Question

We currently use SNAPSHOT modifier in development so that project dependencies are linked to the most current build of its dependencies. So when we build a project we get all the jars with various time SNAPSHOTS. Regardless of a code change.

This proves to be an issue when the end user wants to download a new release. For example there is a big jar file that is rarely updated. We would like for that particular jar file to be referred to as it version number 1.4 as supposed to 1.4-SNAPSHOT when we release it to the customer meaning they only download new version when we make changes to the version number as supposed to when we last built it with or without changes.

What is the best way to achieve this? Am I missing something?

Please and thank you.

Was it helpful?

Solution

This proves to be an issue when the end user wants to download a new release.

First of all, releases should indeed use fixed versions. So if you're developing version 1.4-SNAPSHOT, the release version is supposed to be 1.4 (and you tag it as such in your VCS). And then you bump the new development version to 1.5-SNAPSHOT in the dev branch.

For example there is a big jar file that is rarely updated. We would like for that particular jar file to be referred to as it version number 1.4 (...)

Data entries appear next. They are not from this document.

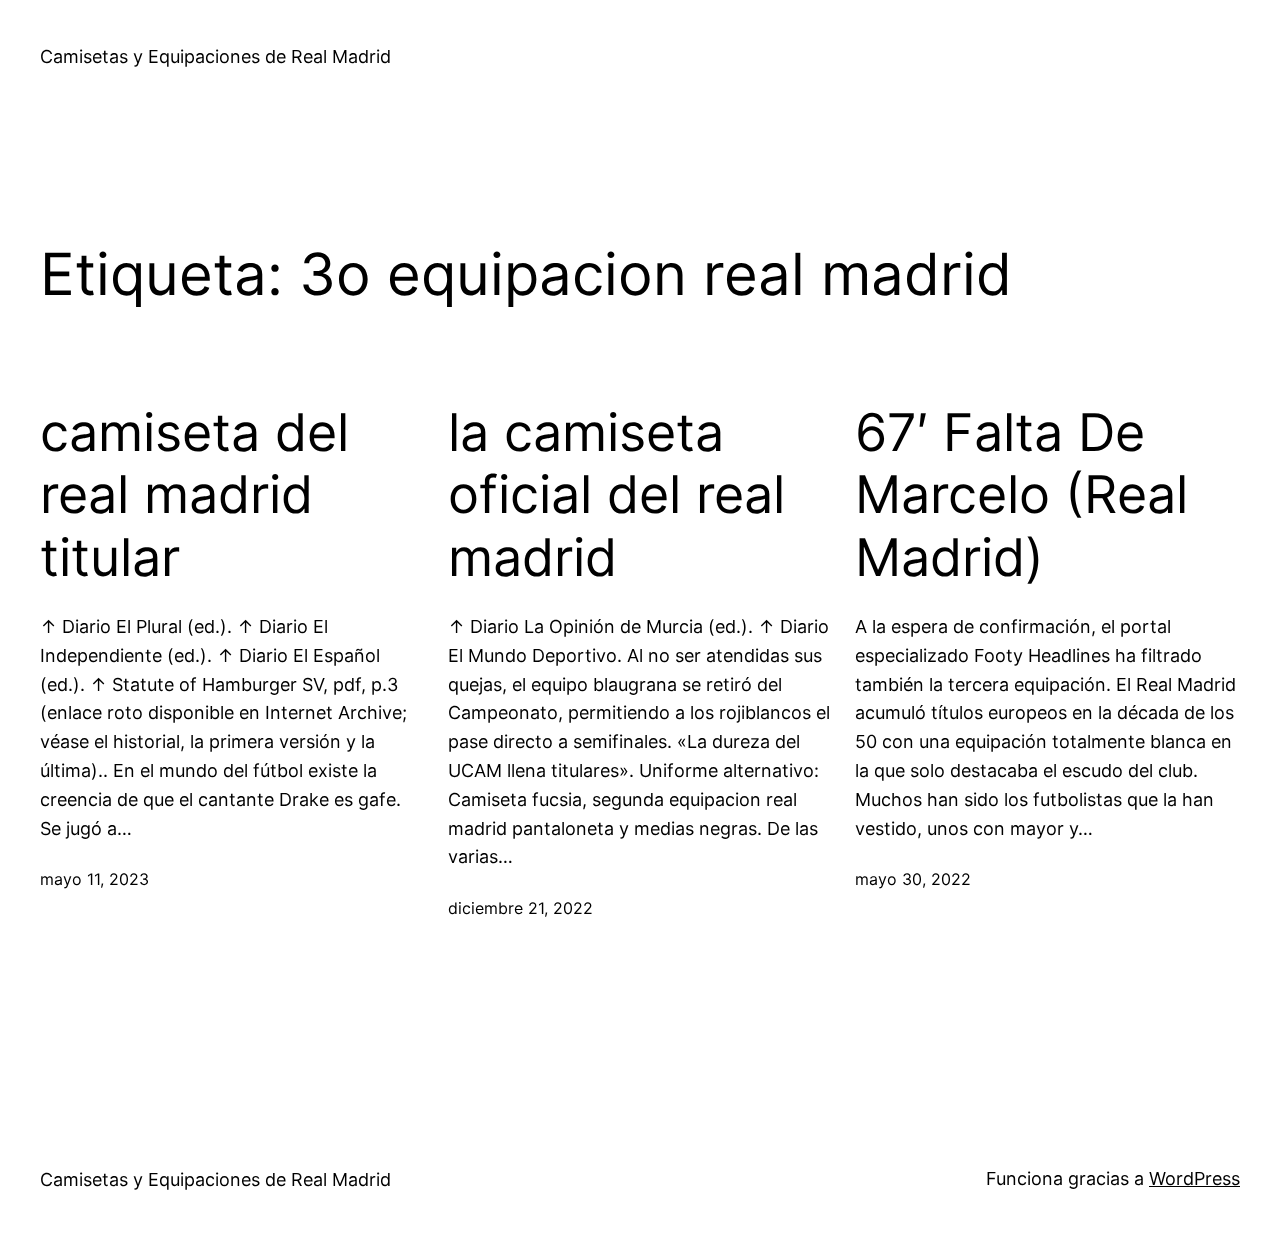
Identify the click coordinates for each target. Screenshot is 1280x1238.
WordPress (1194, 1178)
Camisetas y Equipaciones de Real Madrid (215, 56)
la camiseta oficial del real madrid (616, 495)
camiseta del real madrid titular (194, 495)
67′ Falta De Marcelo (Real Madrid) (1021, 495)
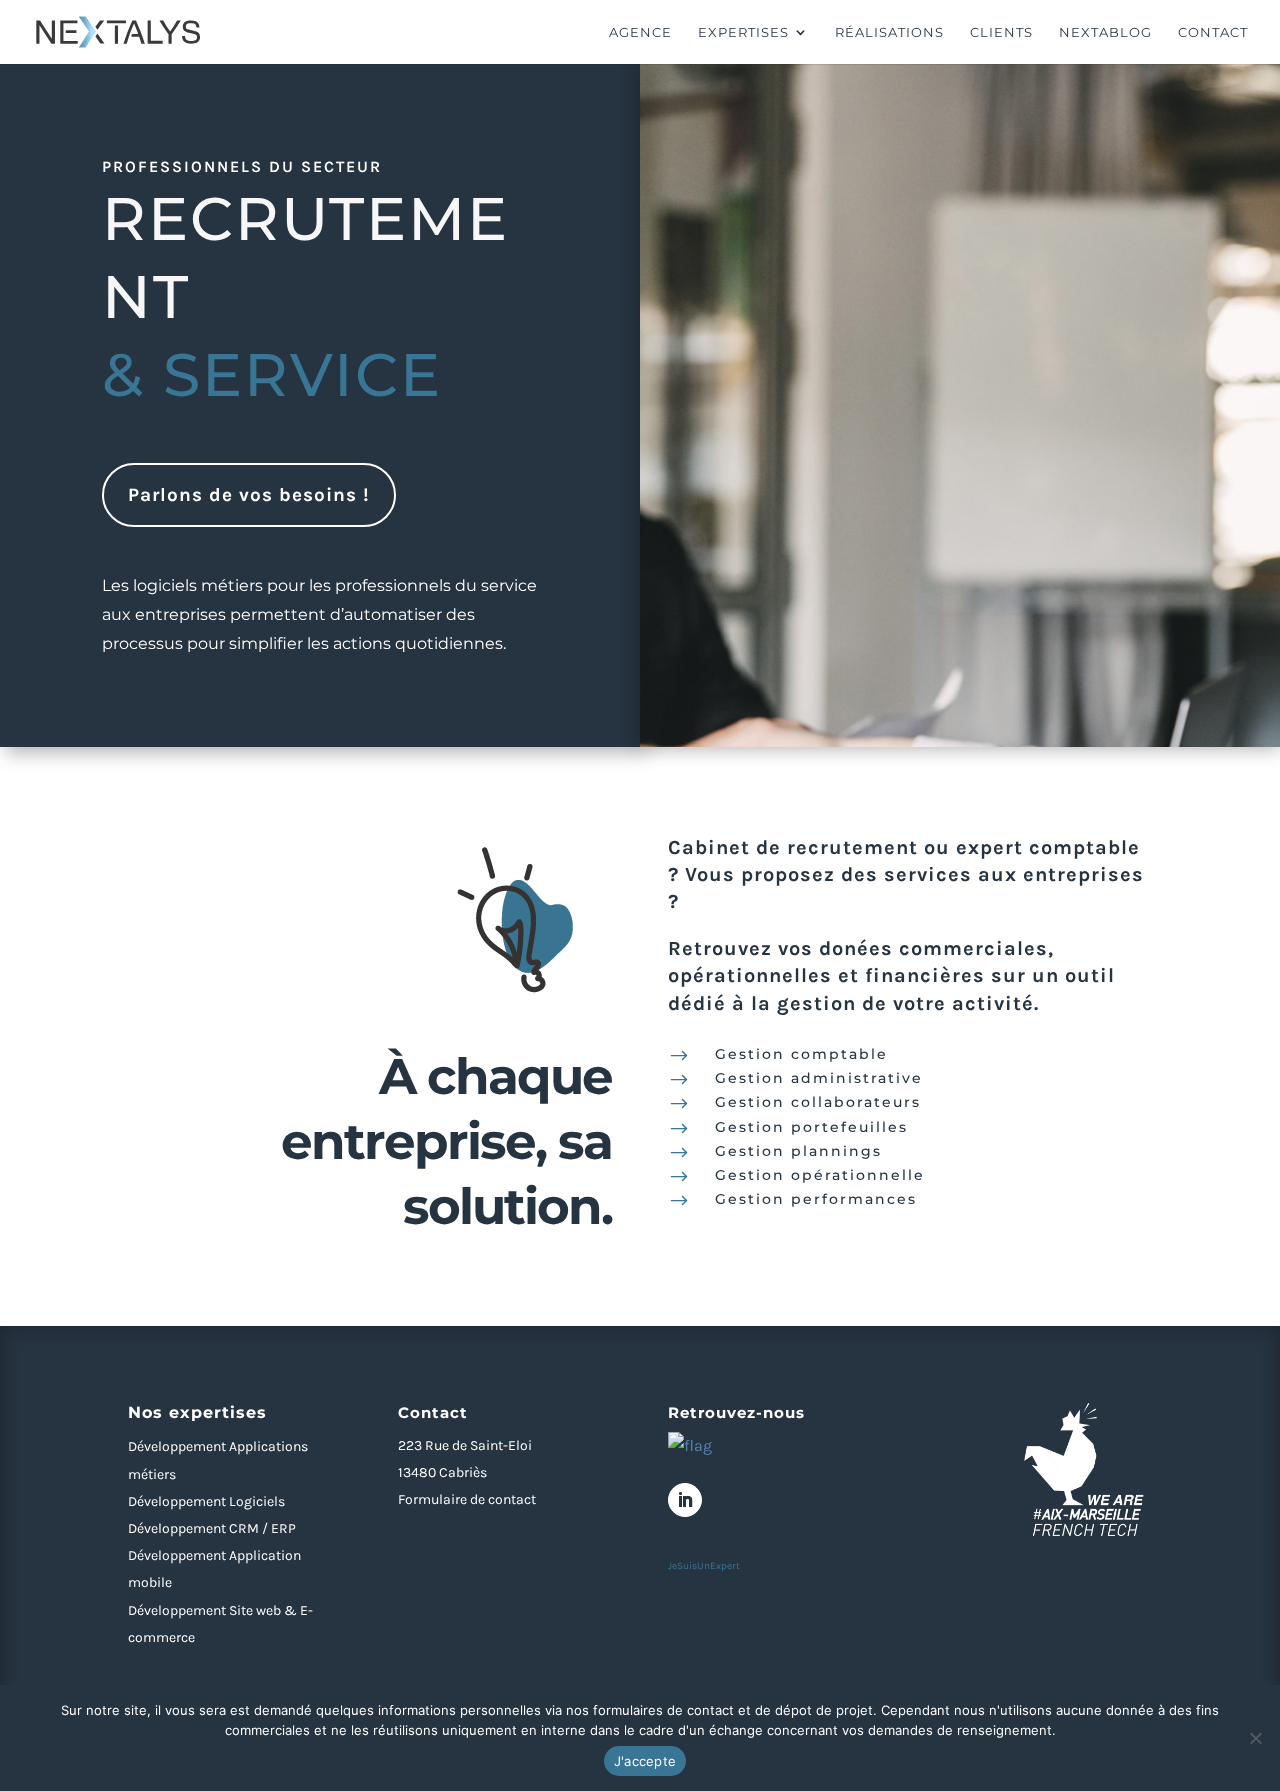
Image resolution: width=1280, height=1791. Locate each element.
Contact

But even if you follow the above "standard" process, nothing forces you to bump all versions after a release and you could just stick to a given fixed version of a particular artifact. This would remove the problem.

OTHER TIPS

In my opinion a way to a user is a kind of delivery and should be handled by using the maven release process (mvn release) which automatically increments the version numbers. Than you have an exact relationship to your version control and what user has got. SNAPSHOT's should only be used in development.